Mis en examen récemment pour « homicide involontaire » et « non-assistance à personne en péril », ce praticien d’une soixantaine d’années est sous contrôle judiciaire avec interdiction de quitter la France et d’exercer sa profession.

Un an après le décès, les enfants de la victime tentent toujours d’en comprendre les circonstances, alors que le suspect avait été sanctionné outre-Manche pour une série de fautes et malversations professionnelles, dont le fait d’avoir facturé d’importantes sommes à des patients pour des interventions jugées « inutiles », selon d’anciens articles de la BBC et du Guardian.

Elle lui dit « connaître quelqu’un »

À l’été 2023, n’ayant pas trouvé de solution pour ses problèmes d’implants en Guadeloupe, où elle passait sa retraite, Florence Taillade, 68 ans, avait contacté une dentiste en métropole sur les conseils d’un proche, raconte son fils Guillaume Bonvoisin, 48 ans.

Cette dernière, basée à Gujan-Mestras près d’Arcachon, aujourd’hui mise en examen pour non-assistance à personne en péril, lui dit alors « connaître quelqu’un » qui pourrait intervenir : un collègue britannique exerçant à Paris et Bordeaux, relate Me Philippe Courtois, avocat des parties civiles.
###
## CONSIGNE 1
Répondez aux questions suivantes à partir de l'extrait.
(a) Sous quel régime le praticien est-il placé depuis sa mise en examen ?
(b) Quel âge avait Florence Taillade à l'été 2023 ?
(c) Dans quelle commune la dentiste contactée en métropole était-elle basée ?
## CONSIGNE 2
Recopiez le passage de l'extrait qui va de "Cette dernière, basée" jusqu'à "des parties civiles." inclus, en substituant "Lyon" à "Paris".

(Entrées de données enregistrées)
###
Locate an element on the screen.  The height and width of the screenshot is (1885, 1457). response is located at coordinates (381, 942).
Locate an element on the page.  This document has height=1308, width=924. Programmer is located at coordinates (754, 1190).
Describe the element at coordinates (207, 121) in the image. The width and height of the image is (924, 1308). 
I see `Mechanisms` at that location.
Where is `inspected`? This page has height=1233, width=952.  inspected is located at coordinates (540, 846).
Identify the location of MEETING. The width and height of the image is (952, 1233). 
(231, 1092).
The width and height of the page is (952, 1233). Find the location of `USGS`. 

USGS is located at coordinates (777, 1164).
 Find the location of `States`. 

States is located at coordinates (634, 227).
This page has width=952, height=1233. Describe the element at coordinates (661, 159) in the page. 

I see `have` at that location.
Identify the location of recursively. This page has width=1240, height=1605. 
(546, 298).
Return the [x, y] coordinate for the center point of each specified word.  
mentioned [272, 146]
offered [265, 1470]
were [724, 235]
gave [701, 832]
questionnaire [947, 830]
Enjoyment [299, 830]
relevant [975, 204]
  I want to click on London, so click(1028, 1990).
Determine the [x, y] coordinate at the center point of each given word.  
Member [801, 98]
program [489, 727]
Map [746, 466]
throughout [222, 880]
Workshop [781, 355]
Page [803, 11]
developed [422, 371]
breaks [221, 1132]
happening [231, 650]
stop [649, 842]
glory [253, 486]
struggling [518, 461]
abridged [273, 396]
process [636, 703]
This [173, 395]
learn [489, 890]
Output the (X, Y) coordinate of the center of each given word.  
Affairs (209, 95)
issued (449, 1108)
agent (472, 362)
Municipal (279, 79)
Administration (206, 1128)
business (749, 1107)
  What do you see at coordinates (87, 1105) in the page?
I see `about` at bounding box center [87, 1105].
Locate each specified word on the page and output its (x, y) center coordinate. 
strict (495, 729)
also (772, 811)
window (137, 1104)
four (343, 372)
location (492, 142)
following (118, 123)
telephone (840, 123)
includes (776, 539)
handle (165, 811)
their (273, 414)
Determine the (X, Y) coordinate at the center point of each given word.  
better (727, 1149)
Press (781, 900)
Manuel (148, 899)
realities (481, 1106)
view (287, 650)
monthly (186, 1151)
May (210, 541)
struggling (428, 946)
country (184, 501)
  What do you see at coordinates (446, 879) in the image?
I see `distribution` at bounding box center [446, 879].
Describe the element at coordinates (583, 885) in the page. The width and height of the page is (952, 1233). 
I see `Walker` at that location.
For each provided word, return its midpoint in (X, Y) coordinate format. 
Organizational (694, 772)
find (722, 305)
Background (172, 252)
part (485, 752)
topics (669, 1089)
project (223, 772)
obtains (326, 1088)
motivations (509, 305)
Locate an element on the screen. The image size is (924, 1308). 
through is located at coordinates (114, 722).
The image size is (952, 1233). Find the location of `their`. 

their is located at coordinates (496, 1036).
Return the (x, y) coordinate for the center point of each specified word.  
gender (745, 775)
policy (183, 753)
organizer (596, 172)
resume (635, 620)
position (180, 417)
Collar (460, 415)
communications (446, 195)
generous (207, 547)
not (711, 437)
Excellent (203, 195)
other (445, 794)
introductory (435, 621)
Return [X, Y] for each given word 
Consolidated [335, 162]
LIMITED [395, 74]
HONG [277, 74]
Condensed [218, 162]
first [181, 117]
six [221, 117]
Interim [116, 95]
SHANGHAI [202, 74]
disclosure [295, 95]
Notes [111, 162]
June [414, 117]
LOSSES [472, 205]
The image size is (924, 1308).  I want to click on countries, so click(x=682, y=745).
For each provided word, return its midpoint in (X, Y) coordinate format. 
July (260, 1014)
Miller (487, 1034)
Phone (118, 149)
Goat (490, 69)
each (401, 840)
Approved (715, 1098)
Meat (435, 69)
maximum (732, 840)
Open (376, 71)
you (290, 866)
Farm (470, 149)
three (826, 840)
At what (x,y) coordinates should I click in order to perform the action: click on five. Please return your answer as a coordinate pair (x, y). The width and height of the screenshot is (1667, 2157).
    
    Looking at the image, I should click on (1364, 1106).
###
## VOTRE RÉPONSE 1
(a) Il est sous contrôle judiciaire, avec interdiction de quitter la France et d'exercer sa profession.
(b) Elle avait 68 ans.
(c) Elle était basée à Gujan-Mestras, près d'Arcachon.

## VOTRE RÉPONSE 2
Cette dernière, basée à Gujan-Mestras près d’Arcachon, aujourd’hui mise en examen pour non-assistance à personne en péril, lui dit alors « connaître quelqu’un » qui pourrait intervenir : un collègue britannique exerçant à Lyon et Bordeaux, relate Me Philippe Courtois, avocat des parties civiles.